_Your objective_. Count how many lines in the rows below contain the string "under" (case counts), and reply with the number alone.

_Data supplied_.
┌──

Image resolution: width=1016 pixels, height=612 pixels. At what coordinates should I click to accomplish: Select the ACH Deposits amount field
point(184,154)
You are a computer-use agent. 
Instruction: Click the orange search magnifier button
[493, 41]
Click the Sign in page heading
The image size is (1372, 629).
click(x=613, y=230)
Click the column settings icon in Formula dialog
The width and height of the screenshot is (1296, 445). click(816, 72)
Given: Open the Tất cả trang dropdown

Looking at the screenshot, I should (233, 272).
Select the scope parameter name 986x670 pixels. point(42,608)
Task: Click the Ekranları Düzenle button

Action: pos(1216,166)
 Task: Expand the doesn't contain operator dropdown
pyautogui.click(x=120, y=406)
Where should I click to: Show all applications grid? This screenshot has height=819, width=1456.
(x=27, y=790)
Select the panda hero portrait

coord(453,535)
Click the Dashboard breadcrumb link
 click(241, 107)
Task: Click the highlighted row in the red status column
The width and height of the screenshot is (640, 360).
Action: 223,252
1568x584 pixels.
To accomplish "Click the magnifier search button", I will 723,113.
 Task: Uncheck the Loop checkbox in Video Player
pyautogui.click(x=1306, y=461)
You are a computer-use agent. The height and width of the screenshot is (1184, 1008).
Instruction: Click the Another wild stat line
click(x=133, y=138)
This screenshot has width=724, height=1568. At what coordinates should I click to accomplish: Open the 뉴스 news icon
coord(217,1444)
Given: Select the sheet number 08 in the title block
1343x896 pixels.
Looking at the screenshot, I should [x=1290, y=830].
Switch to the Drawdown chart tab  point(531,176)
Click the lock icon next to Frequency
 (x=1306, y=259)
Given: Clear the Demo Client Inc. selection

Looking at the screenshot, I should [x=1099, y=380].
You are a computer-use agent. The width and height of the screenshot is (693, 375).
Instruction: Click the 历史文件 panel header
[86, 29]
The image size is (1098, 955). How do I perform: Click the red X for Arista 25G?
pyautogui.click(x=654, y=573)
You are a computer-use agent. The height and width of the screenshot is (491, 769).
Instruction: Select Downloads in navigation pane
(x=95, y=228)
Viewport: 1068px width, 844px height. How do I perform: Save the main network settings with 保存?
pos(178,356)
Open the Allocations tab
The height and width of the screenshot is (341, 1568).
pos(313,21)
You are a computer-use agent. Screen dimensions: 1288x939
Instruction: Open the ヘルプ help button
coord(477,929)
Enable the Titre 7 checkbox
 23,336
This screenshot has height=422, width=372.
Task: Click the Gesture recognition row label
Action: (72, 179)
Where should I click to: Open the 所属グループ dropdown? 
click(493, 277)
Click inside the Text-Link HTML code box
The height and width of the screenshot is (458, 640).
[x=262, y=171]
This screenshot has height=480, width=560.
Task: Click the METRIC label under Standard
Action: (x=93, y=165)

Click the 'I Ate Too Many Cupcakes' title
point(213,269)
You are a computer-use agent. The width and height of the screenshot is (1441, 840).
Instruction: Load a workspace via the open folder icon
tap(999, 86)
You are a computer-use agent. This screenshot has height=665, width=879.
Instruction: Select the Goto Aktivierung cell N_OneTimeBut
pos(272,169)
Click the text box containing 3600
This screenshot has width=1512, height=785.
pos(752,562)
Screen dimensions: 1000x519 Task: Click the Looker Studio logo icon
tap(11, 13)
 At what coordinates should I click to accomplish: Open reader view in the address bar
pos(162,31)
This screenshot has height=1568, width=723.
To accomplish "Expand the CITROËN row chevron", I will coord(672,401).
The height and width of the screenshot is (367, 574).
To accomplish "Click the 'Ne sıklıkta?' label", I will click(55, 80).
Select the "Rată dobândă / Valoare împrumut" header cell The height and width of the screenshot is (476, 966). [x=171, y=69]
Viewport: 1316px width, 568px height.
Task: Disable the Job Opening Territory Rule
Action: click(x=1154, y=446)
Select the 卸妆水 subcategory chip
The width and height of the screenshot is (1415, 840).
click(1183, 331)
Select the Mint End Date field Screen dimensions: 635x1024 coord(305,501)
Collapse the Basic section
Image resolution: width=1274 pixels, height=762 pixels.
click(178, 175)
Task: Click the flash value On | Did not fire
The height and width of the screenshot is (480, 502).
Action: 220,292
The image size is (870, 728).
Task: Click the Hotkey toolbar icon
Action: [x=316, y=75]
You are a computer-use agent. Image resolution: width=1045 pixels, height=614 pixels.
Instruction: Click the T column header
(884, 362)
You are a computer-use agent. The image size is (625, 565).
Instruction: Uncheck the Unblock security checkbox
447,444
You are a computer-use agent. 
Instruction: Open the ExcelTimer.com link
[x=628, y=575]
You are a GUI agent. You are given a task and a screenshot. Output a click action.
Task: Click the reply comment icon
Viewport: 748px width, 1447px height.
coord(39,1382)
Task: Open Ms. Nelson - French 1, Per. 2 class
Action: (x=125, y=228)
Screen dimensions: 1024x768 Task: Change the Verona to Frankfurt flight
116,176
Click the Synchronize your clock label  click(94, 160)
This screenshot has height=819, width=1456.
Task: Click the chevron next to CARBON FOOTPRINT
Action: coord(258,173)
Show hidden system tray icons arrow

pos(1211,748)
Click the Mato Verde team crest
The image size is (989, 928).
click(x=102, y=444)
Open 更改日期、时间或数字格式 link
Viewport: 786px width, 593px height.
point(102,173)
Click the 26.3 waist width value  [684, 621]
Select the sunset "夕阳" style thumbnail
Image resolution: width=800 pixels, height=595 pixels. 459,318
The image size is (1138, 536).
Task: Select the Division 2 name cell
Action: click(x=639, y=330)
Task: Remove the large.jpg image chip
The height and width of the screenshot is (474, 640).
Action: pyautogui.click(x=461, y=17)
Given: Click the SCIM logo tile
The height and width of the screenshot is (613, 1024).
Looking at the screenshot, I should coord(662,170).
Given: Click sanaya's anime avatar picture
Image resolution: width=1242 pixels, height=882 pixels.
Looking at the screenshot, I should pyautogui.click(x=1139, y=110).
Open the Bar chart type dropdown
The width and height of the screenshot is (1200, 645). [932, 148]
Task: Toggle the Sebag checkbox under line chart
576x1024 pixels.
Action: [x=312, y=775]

└──

_In response_. 2